# [REQUIRED WORK]
Scan the data beneath this task and copy each line that includes "Arquitetônico".

# [SOURCE MATERIAL]
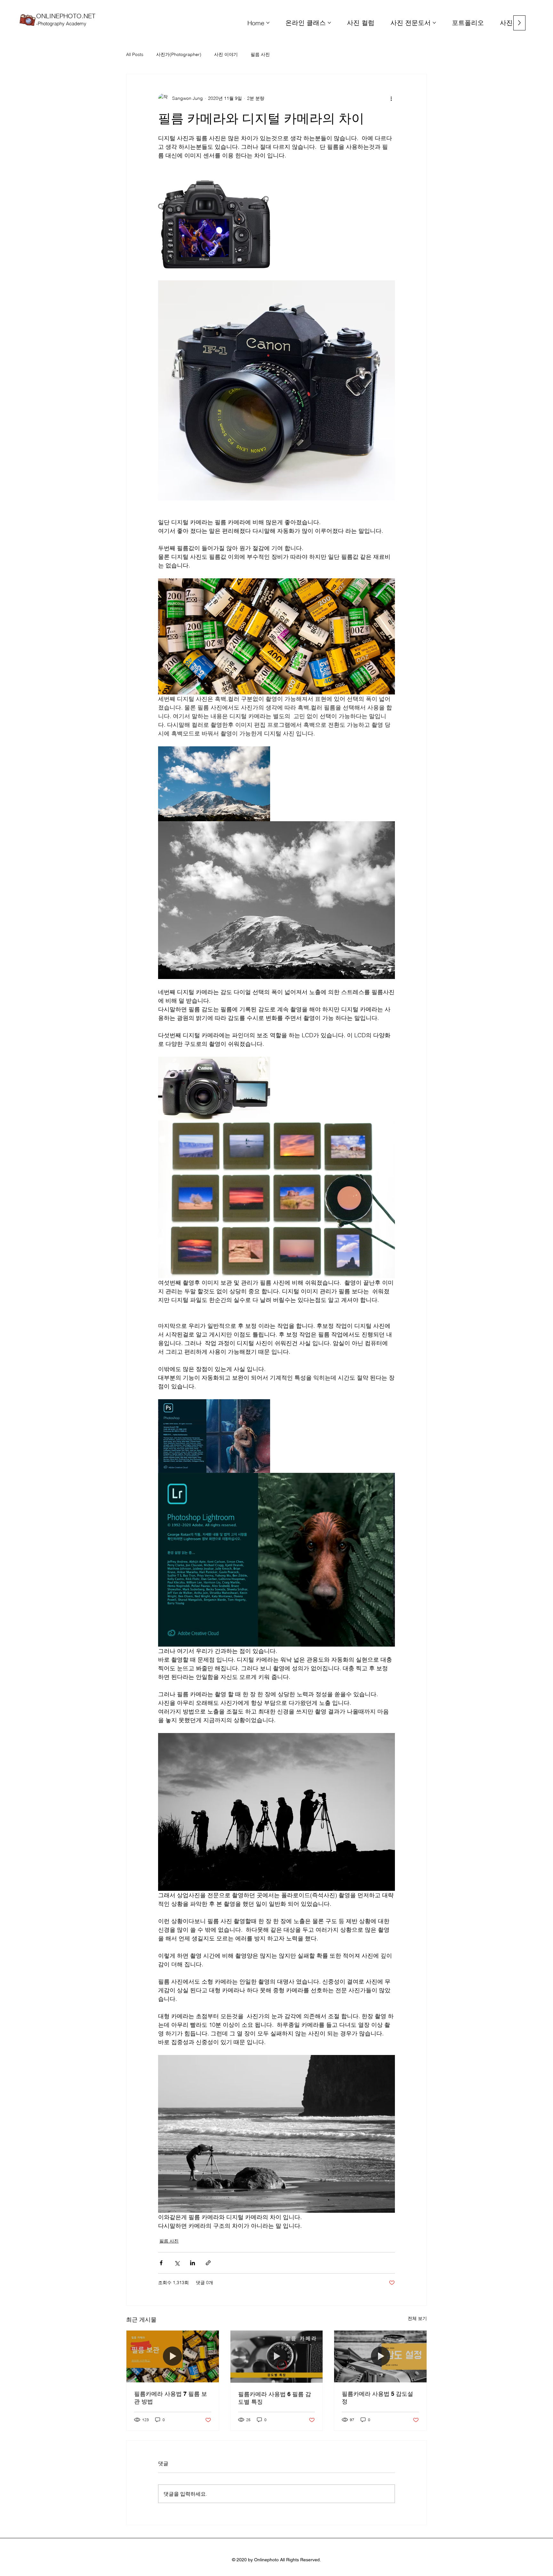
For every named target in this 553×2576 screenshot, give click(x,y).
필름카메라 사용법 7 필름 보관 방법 (170, 2397)
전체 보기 (417, 2318)
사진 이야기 (226, 54)
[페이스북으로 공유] (161, 2263)
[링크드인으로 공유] (192, 2263)
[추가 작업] (391, 98)
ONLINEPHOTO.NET (65, 19)
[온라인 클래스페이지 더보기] (329, 22)
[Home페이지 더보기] (267, 22)
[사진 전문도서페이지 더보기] (434, 22)
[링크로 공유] (208, 2263)
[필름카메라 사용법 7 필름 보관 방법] (172, 2356)
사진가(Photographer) (178, 54)
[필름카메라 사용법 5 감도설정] (380, 2356)
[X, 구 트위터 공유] (177, 2263)
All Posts (134, 54)
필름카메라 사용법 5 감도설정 (377, 2397)
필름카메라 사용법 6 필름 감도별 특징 (274, 2398)
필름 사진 (260, 54)
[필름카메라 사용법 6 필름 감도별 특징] (276, 2356)
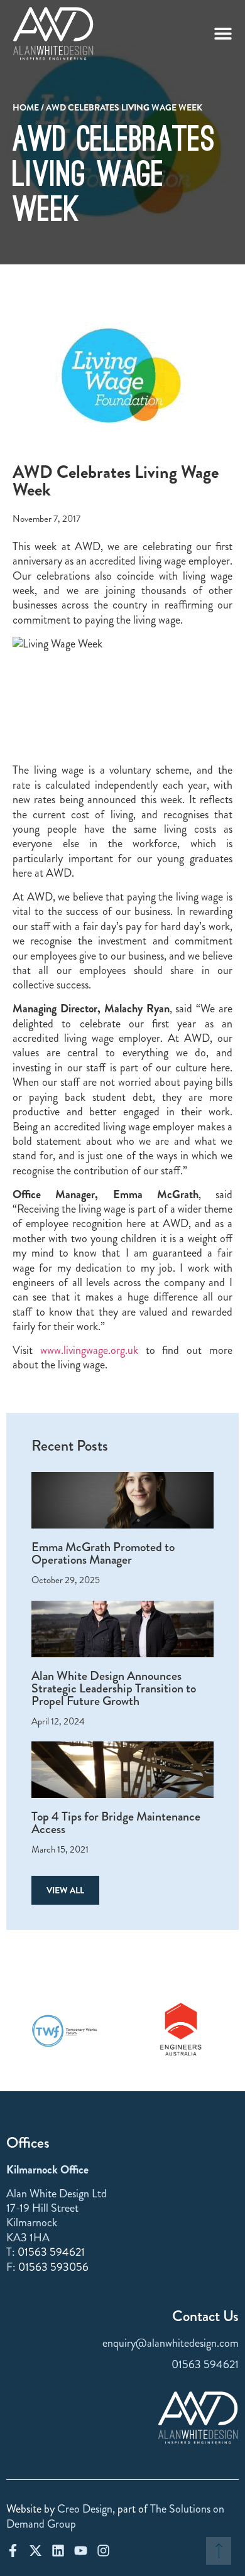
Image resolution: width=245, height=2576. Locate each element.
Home (26, 107)
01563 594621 (51, 2252)
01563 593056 (53, 2267)
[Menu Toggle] (223, 33)
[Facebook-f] (12, 2550)
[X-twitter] (35, 2550)
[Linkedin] (58, 2550)
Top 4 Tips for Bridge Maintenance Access (115, 1822)
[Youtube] (80, 2550)
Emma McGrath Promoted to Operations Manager (103, 1553)
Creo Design (84, 2509)
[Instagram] (103, 2550)
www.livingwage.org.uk (89, 1350)
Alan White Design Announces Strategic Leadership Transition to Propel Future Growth (113, 1688)
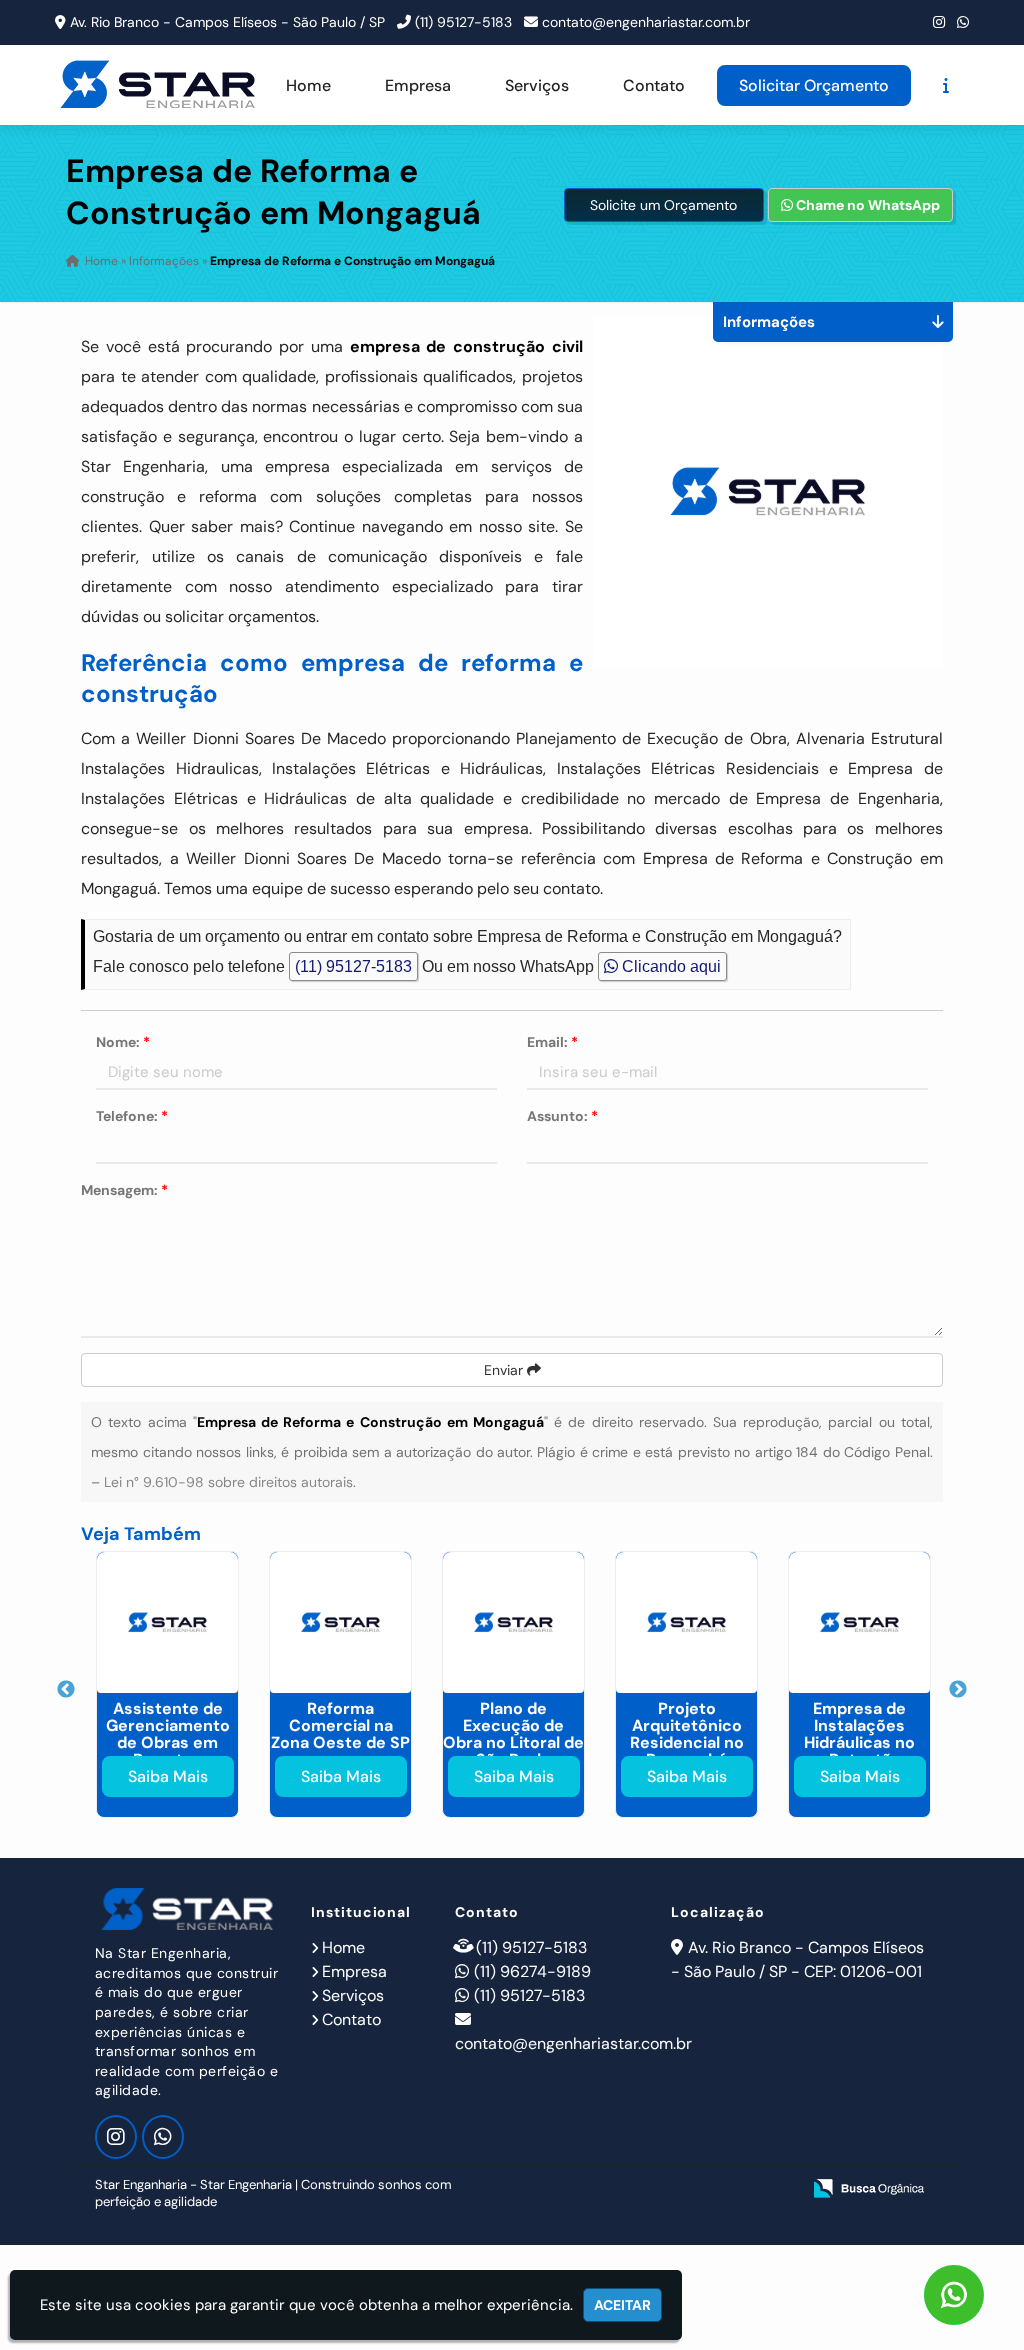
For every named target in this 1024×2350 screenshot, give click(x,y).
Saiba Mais (168, 1776)
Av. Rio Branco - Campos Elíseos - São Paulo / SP (227, 22)
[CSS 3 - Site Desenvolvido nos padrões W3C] (707, 2190)
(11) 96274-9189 (532, 1971)
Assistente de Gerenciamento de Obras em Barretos (168, 1734)
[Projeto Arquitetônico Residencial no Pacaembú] (686, 1622)
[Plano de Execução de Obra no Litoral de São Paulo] (513, 1622)
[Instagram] (939, 22)
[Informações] (946, 85)
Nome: (123, 1042)
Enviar (505, 1370)
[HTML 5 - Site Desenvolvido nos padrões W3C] (638, 2190)
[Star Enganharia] (188, 1909)
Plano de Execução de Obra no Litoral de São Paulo (513, 1734)
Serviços (537, 85)
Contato (654, 85)
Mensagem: (124, 1190)
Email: (552, 1042)
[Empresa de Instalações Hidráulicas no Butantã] (859, 1622)
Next (958, 1690)
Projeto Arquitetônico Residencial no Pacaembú (687, 1734)
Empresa (418, 85)
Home (308, 85)
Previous (66, 1690)
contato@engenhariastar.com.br (646, 22)
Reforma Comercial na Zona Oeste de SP (340, 1725)
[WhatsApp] (963, 22)
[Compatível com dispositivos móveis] (776, 2190)
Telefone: (132, 1116)
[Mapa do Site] (586, 2190)
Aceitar (622, 2305)
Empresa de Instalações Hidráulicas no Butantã (859, 1734)
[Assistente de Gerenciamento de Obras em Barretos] (167, 1622)
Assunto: (562, 1116)
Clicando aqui (669, 966)
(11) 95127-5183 (463, 22)
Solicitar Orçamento (814, 85)
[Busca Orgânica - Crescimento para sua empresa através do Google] (868, 2186)
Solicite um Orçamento (663, 205)
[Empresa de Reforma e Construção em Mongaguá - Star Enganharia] (159, 85)
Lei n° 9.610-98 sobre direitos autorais (228, 1482)
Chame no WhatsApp (866, 205)
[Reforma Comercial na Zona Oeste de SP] (340, 1622)
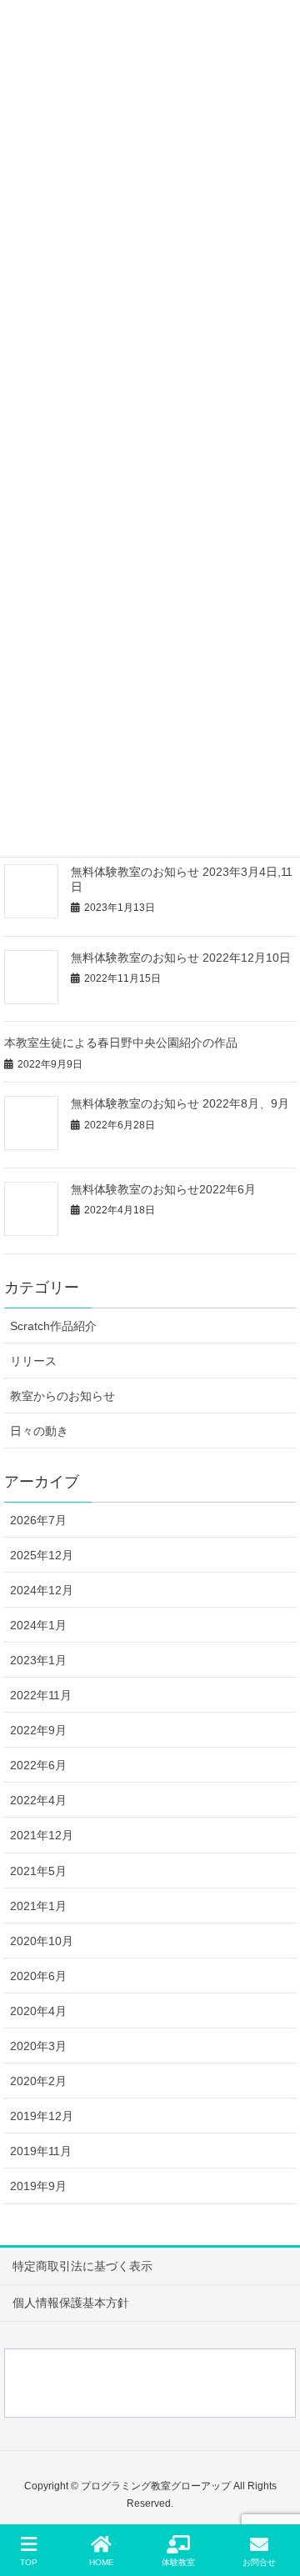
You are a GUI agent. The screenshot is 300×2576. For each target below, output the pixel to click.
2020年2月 (38, 2081)
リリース (33, 1361)
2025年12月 (41, 1555)
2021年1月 (38, 1906)
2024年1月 (38, 1625)
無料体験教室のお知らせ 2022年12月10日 (181, 957)
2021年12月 (41, 1835)
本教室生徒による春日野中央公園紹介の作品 (121, 1042)
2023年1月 (38, 1660)
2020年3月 (38, 2046)
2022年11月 (41, 1695)
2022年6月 (38, 1765)
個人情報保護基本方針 (70, 2302)
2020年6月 (38, 1976)
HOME (101, 2562)
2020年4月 (38, 2011)
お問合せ (259, 2562)
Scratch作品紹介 (53, 1326)
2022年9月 (38, 1730)
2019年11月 (41, 2151)
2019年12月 (41, 2116)
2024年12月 (41, 1590)
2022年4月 (38, 1800)
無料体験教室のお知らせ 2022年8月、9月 (180, 1103)
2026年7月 (38, 1520)
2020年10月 (41, 1941)
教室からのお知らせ (62, 1396)
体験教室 (178, 2562)
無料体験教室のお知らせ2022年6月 (163, 1189)
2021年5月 (38, 1871)
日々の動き (39, 1431)
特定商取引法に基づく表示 (82, 2266)
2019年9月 (38, 2186)
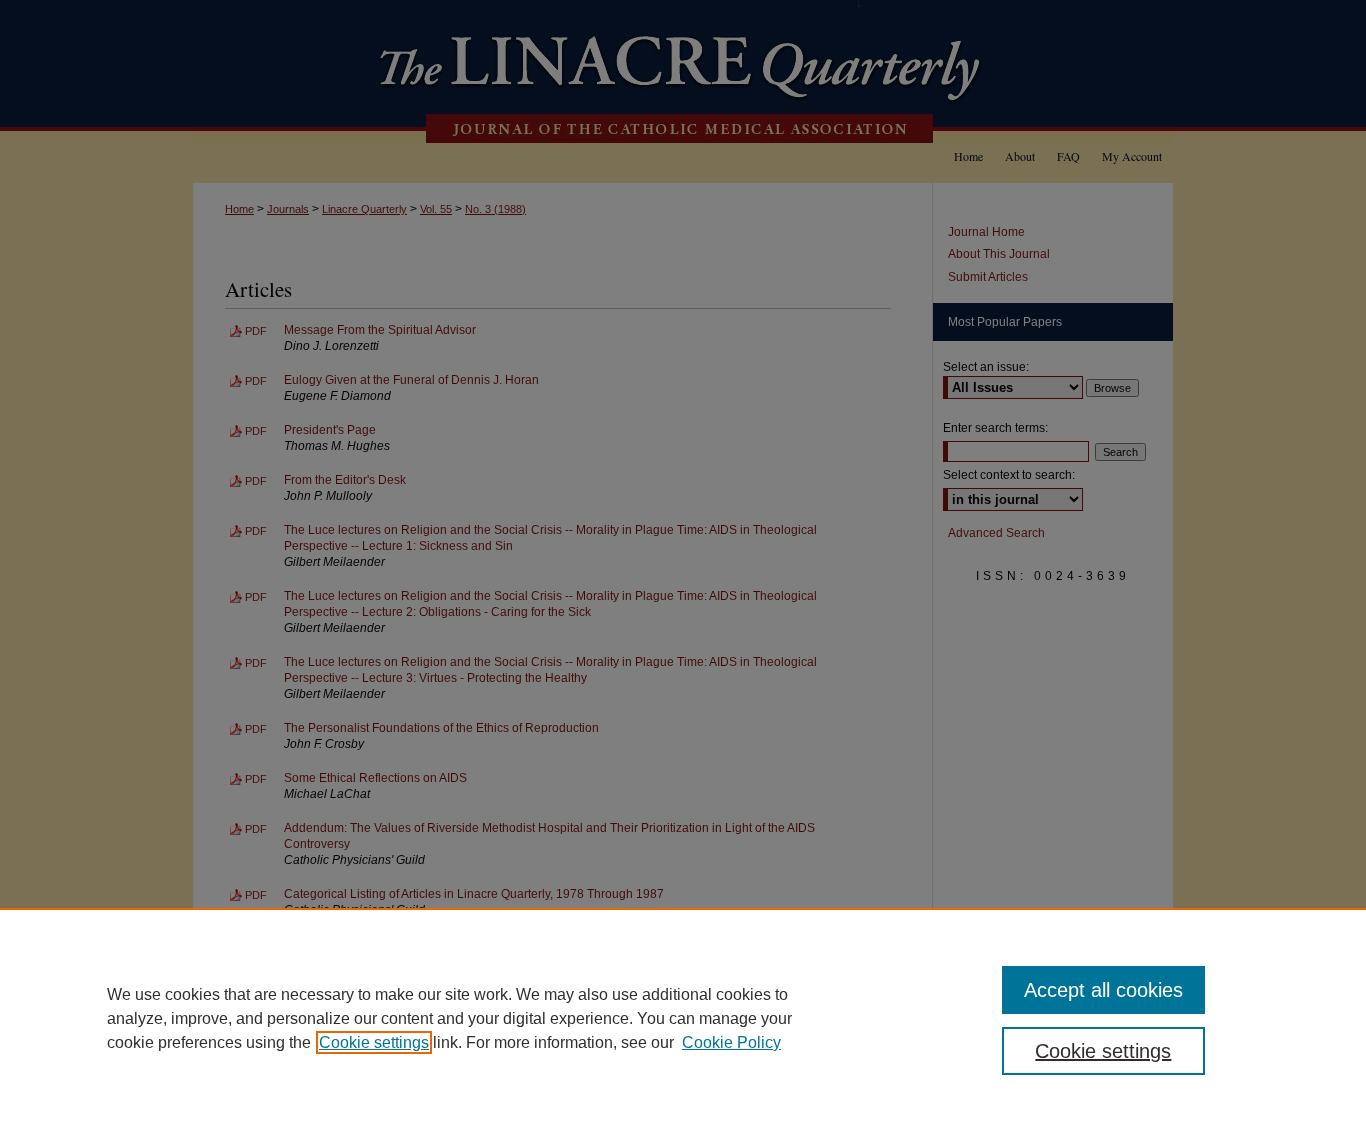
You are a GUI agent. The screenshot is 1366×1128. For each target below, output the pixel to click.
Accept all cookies (1103, 990)
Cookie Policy (731, 1042)
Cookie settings (374, 1042)
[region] (683, 1018)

# [ANSWER TO THIS TASK]
[Projeto Arquitetônico Residencial no Pacaembú] (686, 1622)
Projeto Arquitetônico Residencial no Pacaembú (687, 1734)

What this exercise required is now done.